El agente confiscó el documento como prueba. Megan palideció cuando Melissa le explicó que presentar un acuerdo falsificado para acceder a una vivienda podría acarrear cargos penales. Por primera vez, mi hermana comprendió que Daniel, el padre de nuestros padres, había recibido un permiso de emergencia y había regresado a casa tres días después. En cuanto entró en el aparcamiento del hospital, me derrumbé en sus brazos. Hasta entonces, había sobrevivido a base de papeleo, interrogatorios policiales y el miedo constante a que mis padres volvieran.
Instalamos cerraduras nuevas, mejoramos el sistema de seguridad y alejamos los muebles de la habitación infantil de las ventanas delanteras.
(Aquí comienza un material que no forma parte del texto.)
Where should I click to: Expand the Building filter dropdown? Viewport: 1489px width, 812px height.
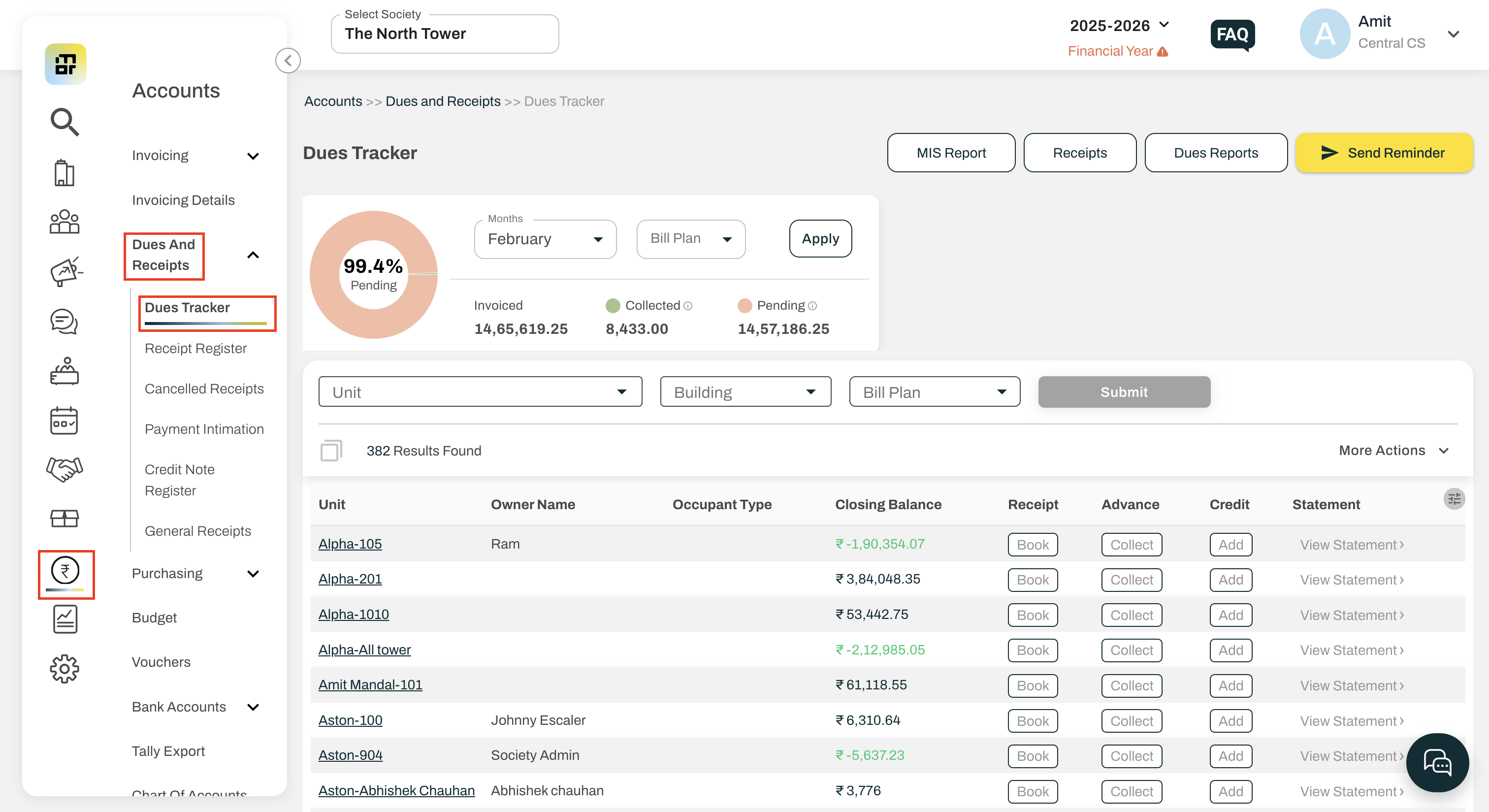[745, 392]
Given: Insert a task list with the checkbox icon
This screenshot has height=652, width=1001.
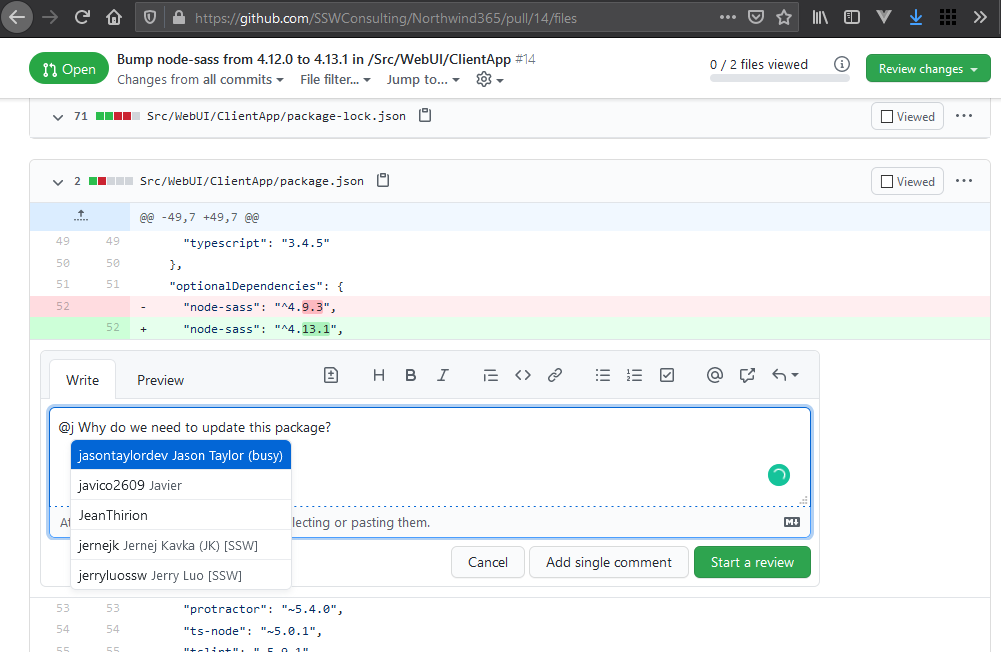Looking at the screenshot, I should 667,375.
Daniel también se puso en contacto con la oficina de asistencia legal militar, que confirmó que la casa y los bienes más importantes estaban protegidos bajo nuestro fideicomiso.
Mi padre fue acusado de intento de coacción y participación en la falsificación del documento. Mi madre enfrentó cargos relacionados con detención ilegal y falso testimonio. El fiscal ofreció cargos reducidos si aceptaban su responsabilidad y se mantenían alejados de nosotros.
Megan evitó ser procesada penalmente porque las pruebas no demostraban que supiera que la firma era falsa antes de llegar. Sin embargo, sus mensajes revelaban que esperaba que yo entregara la habitación del bebé y la casa porque nuestros padres le habían dicho que se las merecía.
Su novio, Kyle, terminó la relación tras leer el informe policial. Él creía que mis padres les estaban ayudando a alquilar una casa. Desconocía que Megan pretendiera quedarse con las mías o que ya había elegido las pertenencias de mi hija como suyas.
Mis padres llamaron a familiares y afirmaron que Daniel me había manipulado para destruir a la familia. Varios les creyeron hasta que Melissa publicó un resumen escrito de la grabación. Después de eso, incluso mi tía, que siempre había defendido a mi padre, dejó de contestar sus llamadas.